Other methodological issues seem relevant as well. We used a stringent definition of TS (B-mode score ≥2) to minimise the proportion of false-positive findings. In contrast, Fillipou
The latest EULAR recommendations for the management of RA(16) state that treatment should be aimed at reaching a target of sustained remission using Boolean-based and index-based definitions(17). We used a less stringent definition (DAS28-ESR <2.6) by virtue of the following: it is known that a substantial proportion of RA patients do not reach Boolean-based remission; our goal was to study a patient population reflecting everyday clinical practice, including some patients with remaining low disease activity defined by Boolean- and SDAI-indexes. Furthermore, using more stringent remission criteria would have resulted in significantly fewer patients with USTS+, making statistical analysis even more difficult.

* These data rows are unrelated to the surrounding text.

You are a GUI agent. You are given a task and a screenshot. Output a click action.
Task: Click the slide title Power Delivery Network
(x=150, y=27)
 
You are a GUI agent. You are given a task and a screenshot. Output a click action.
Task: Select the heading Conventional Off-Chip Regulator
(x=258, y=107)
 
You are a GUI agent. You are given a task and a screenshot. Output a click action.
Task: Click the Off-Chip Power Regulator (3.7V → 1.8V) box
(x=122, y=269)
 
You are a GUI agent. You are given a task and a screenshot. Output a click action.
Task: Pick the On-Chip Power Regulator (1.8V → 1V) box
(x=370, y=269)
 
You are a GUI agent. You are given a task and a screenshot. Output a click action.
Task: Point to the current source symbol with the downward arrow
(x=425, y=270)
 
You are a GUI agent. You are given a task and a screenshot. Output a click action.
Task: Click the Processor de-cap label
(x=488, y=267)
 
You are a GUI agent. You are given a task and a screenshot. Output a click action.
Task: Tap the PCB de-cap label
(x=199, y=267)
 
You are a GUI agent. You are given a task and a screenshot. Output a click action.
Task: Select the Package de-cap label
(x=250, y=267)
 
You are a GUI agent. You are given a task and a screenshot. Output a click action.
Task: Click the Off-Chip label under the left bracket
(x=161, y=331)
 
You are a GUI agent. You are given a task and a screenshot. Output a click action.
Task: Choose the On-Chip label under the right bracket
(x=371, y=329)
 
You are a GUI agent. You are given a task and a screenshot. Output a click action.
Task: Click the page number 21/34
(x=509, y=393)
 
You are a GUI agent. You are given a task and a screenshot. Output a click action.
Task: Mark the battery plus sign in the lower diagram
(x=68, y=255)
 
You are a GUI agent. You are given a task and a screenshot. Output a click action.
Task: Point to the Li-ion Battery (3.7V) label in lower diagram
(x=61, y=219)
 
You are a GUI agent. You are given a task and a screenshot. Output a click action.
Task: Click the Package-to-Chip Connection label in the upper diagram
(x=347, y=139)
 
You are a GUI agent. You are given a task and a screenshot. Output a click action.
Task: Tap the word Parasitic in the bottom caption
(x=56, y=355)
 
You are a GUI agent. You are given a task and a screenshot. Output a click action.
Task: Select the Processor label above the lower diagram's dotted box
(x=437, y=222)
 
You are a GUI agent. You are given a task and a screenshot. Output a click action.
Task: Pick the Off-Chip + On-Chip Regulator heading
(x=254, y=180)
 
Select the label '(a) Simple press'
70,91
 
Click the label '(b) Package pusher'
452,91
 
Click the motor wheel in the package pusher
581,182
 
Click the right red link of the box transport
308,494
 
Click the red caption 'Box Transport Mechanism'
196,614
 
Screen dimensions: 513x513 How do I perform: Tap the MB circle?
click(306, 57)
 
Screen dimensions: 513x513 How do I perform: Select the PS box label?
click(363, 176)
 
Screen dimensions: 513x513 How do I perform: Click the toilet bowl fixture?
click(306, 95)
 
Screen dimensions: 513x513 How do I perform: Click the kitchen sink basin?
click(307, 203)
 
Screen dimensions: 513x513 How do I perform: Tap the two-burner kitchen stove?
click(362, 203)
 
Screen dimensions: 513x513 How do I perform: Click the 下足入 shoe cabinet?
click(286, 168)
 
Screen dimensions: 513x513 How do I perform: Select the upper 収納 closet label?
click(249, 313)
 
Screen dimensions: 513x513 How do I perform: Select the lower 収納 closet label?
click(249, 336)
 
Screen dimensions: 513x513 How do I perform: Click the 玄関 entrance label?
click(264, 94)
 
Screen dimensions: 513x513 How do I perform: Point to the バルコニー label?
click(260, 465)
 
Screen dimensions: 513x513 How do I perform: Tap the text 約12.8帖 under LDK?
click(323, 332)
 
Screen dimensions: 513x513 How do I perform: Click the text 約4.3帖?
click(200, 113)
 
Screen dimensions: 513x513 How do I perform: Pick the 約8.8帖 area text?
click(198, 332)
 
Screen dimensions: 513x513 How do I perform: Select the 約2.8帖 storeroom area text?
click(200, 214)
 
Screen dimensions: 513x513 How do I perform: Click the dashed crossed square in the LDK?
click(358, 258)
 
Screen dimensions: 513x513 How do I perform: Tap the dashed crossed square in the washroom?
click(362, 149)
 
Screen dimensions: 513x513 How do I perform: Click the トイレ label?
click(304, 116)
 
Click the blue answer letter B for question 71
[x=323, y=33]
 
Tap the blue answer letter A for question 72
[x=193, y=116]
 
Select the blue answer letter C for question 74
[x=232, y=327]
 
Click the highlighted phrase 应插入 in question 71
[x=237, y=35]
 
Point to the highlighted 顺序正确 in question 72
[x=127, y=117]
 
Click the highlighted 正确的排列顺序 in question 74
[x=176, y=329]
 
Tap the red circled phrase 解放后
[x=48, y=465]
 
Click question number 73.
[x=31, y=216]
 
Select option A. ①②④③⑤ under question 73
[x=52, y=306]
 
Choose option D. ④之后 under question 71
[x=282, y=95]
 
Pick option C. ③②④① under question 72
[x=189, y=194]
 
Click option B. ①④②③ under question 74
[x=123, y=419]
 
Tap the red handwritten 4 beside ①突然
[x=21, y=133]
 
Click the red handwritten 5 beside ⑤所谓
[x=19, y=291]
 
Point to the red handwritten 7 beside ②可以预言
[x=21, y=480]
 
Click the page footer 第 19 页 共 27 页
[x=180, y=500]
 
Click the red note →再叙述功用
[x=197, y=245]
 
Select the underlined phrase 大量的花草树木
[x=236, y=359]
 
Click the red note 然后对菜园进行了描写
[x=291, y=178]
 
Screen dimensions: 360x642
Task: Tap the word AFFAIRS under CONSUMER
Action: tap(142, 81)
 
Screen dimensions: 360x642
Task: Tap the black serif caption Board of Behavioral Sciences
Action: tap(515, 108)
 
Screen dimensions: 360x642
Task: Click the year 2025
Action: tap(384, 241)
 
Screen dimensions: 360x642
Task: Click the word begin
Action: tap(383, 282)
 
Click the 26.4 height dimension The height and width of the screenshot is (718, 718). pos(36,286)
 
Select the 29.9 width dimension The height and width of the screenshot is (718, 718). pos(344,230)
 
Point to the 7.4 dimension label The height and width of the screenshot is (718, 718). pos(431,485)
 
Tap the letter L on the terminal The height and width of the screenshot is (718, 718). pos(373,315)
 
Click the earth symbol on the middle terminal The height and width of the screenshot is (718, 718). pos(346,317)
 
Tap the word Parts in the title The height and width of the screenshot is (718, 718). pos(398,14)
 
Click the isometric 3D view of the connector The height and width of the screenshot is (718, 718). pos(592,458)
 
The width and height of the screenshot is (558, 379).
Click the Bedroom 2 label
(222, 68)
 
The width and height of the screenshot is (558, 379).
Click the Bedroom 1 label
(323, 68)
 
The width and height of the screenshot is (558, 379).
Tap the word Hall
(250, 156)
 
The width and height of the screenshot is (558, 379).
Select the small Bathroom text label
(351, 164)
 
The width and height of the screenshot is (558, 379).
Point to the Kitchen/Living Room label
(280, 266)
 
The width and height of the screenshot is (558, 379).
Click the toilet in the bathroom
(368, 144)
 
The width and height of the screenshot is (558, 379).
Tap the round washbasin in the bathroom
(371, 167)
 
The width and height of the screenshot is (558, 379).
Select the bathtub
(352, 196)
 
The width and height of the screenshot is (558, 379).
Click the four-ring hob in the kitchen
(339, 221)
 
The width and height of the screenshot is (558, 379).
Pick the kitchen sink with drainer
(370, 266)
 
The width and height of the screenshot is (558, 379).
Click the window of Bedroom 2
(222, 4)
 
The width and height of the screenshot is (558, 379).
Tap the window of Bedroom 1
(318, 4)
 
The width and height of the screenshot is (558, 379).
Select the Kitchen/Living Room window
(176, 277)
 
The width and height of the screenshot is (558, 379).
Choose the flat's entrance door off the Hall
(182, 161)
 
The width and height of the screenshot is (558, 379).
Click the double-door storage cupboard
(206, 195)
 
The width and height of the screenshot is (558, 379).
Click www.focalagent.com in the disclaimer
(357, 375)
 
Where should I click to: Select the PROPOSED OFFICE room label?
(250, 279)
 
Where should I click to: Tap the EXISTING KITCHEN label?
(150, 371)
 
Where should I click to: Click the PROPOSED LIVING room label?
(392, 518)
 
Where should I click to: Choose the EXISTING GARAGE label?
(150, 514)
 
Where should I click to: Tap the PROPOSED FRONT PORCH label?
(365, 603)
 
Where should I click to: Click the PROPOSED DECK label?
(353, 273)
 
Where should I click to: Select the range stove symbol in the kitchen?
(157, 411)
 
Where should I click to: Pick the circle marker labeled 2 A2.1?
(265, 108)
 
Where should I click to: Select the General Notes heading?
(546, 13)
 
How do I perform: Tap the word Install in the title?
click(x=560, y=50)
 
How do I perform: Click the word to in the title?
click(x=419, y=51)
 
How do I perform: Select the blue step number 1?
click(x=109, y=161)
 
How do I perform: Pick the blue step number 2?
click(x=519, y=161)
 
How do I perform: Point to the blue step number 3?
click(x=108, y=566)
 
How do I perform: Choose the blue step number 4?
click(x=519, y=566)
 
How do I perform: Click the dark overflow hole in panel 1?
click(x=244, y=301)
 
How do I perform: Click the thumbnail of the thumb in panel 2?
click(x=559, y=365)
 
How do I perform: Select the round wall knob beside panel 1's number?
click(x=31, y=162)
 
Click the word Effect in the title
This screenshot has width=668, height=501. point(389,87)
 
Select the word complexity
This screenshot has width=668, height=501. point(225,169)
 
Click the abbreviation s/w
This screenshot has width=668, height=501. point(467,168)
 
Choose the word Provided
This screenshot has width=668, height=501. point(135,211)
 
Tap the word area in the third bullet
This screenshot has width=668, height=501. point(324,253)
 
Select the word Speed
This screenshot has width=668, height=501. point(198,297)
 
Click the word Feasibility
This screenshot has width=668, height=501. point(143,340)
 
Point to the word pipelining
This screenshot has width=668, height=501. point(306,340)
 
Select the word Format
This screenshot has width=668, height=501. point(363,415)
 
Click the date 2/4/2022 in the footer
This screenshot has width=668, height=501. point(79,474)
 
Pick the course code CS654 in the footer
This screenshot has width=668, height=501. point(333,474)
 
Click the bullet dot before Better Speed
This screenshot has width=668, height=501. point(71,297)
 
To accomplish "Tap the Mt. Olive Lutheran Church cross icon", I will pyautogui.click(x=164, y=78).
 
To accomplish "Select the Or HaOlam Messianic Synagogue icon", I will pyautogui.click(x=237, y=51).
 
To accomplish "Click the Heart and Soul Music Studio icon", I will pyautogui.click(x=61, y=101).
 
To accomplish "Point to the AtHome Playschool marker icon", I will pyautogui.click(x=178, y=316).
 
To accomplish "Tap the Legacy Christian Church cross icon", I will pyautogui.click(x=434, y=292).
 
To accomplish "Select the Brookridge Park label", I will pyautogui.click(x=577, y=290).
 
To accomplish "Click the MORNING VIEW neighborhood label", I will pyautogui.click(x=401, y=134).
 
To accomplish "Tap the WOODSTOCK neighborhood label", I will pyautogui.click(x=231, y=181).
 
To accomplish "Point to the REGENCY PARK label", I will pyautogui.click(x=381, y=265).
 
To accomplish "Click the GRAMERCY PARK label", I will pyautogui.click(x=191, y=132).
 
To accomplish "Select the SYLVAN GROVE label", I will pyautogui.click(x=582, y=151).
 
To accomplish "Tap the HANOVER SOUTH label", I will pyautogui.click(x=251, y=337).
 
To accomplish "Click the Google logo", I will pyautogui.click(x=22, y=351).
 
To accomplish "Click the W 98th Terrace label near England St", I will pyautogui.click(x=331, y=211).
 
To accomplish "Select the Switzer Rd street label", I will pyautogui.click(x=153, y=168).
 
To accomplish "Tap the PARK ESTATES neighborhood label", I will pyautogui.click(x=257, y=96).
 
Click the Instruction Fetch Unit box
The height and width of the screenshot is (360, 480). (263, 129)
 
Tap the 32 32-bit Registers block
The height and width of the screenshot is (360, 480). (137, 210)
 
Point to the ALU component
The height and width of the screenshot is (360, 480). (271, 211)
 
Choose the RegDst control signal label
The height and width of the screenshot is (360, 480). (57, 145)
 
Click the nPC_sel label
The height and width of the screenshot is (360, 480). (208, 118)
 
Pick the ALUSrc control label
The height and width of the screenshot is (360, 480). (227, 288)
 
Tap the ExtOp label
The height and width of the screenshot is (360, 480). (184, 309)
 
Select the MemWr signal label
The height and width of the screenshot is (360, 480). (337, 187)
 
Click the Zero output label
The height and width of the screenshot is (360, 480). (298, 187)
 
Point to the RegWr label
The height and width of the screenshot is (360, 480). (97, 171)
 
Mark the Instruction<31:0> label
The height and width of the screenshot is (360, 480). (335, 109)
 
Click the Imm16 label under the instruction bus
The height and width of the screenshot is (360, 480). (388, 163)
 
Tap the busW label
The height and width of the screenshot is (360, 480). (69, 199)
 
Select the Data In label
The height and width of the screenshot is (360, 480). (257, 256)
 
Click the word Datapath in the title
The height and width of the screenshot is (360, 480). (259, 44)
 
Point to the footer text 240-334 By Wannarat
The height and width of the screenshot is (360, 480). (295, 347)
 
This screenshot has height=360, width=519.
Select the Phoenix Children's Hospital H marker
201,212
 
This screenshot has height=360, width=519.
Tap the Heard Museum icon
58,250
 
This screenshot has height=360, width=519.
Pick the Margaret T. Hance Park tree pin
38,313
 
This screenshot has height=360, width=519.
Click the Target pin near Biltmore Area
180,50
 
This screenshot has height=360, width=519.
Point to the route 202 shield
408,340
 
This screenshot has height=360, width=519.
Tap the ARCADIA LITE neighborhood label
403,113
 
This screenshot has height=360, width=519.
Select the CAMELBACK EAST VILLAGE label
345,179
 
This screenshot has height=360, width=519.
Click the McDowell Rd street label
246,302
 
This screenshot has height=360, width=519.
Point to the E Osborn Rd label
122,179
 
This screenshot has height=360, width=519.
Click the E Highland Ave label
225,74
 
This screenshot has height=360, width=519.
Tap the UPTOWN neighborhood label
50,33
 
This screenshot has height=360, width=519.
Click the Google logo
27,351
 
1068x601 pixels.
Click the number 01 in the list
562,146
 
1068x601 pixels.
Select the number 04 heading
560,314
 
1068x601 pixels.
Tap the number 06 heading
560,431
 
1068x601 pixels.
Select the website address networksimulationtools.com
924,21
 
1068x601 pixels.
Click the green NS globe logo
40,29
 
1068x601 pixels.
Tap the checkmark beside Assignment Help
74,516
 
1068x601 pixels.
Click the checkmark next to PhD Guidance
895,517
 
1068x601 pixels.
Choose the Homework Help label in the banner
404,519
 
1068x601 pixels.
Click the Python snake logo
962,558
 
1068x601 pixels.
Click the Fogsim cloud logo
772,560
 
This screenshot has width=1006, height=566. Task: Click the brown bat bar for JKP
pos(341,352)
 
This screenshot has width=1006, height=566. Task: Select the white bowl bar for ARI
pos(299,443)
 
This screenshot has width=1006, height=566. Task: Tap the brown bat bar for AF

Tendon damage and related functional impairment over a prolonged time period have not been investigated as an outcome in studies assessing the value of US-detected TS in RA. It is likely that untreated TS – apparent or not – does not resolve spontaneously and could lead to tendon damage and consequent disability over time(18, 19). Independently of flare prediction, the assessment of TS by US could, therefore, represent an important tool to prevent secondary harm by early detection of inapparent – but potentially relevant – TS and/or already present tendon damage which might progress.
The strength of our study was the real-world setting investigating a large number of patients with RA in clinical remission. Besides the observational nature of this study, several other limitations need to be addressed. The ultrasonographers had information about clinical data and were most of the time the treating rheumatologists. Knowledge of the clinical situation might have resulted in higher US scores, which might have influenced treatment decisions. We tried to reduce the impact of this potential bias by only including b- and csDMARD starts >60 days after the baseline US as a sign of the loss of remission. Furthermore, reducing the definition of a flare as DAS28-ESR ≥2.6 did not influence the results. Left- and right imputations were used to overcome the lack of prescheduled visits and the variation between the time-points as the varied among patients. The results were not affected by the different imputation methods.
In conclusion, US-detected B-mode TS in RA patients in remission had no predictive value for future flares in this real-life study. Future investigations should concentrate on the definition of significant US tenosynovitis and test its value for the development of tendon damage and functional disabilities in larger studies of longer duration.